« Jésus … était fils, pensait-on, de Joseph
…, fils de David…, fils de Juda » (Lc 3,23-34)
De nombreux pères de l’Église
ont considéré Joseph, vendu en Égypte par ses frères
et néanmoins sauveur de sa famille, comme une préfiguration
du Christ. Cette lecture messianique qui se trouve par exemple chez
Astérius d’Amasée (début du cinquième
siècle) a deux racines : une certaine lecture juive de l’histoire
de Joseph, mais aussi la présentation de Jésus comme messie
dans les évangiles synoptiques qui, pour ce faire, recourent
à des motifs de l’histoire de Joseph. Cette présentation
de Jésus semble elle-même dépendre d’une idée
que l’on retrouve notamment dans le Talmud, mais qui est sans doute
bien plus ancienne ; il s’agit de la théorie des deux messies.
Selon cette idée, le premier messie est appelé fils
de Joseph. Il aura comme mission de rassembler les nations mais succombera
sous les coups d’une sorte d’ « Antéchrist ».
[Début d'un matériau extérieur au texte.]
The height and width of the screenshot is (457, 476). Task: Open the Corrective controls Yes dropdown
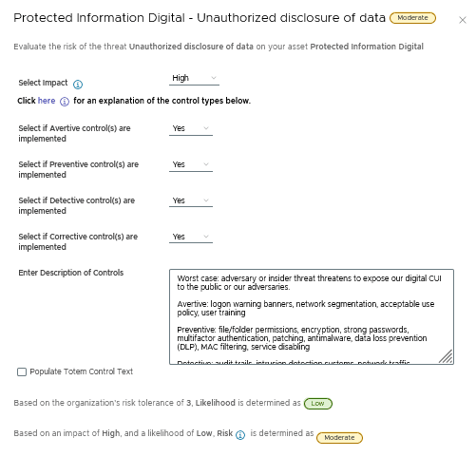click(191, 237)
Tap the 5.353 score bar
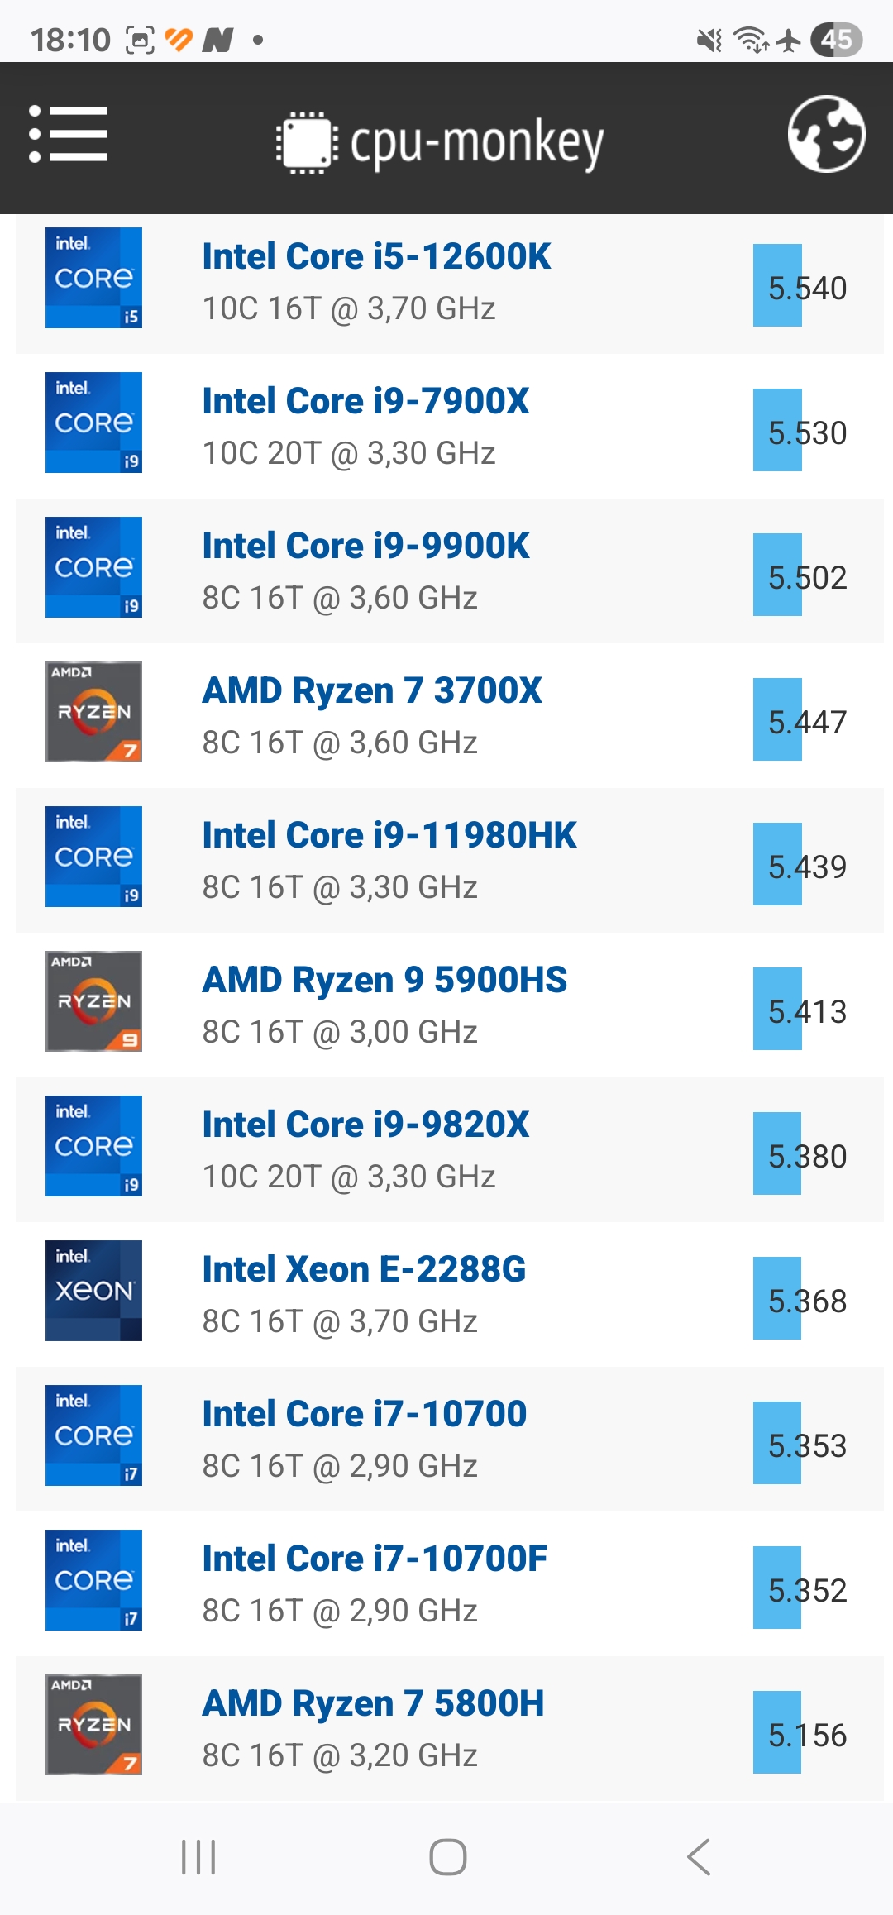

C’est alors que surgira le deuxième messie, fils de David
et fils de Juda pour instaurer son règne en Israël. Cette
idée se base sur un certain antagonisme entre Joseph et Juda
dans le récit de Genèse 37-50, et sur une réception
ambiguë du personnage de Joseph dans certains milieux juifs, gênés
par sa trop grande ouverture aux « païens » (dans le
récit de la Genèse, Joseph est à la fois expert
en magie égyptienne et gendre d’un grand prêtre d’Héliopolis).
Certains rabbins avaient alors considéré que le vrai héros
du roman de Joseph était Juda, lequel sauve son frère
Benjamin et rétablit la paix dans la famille de Jacob-Israël.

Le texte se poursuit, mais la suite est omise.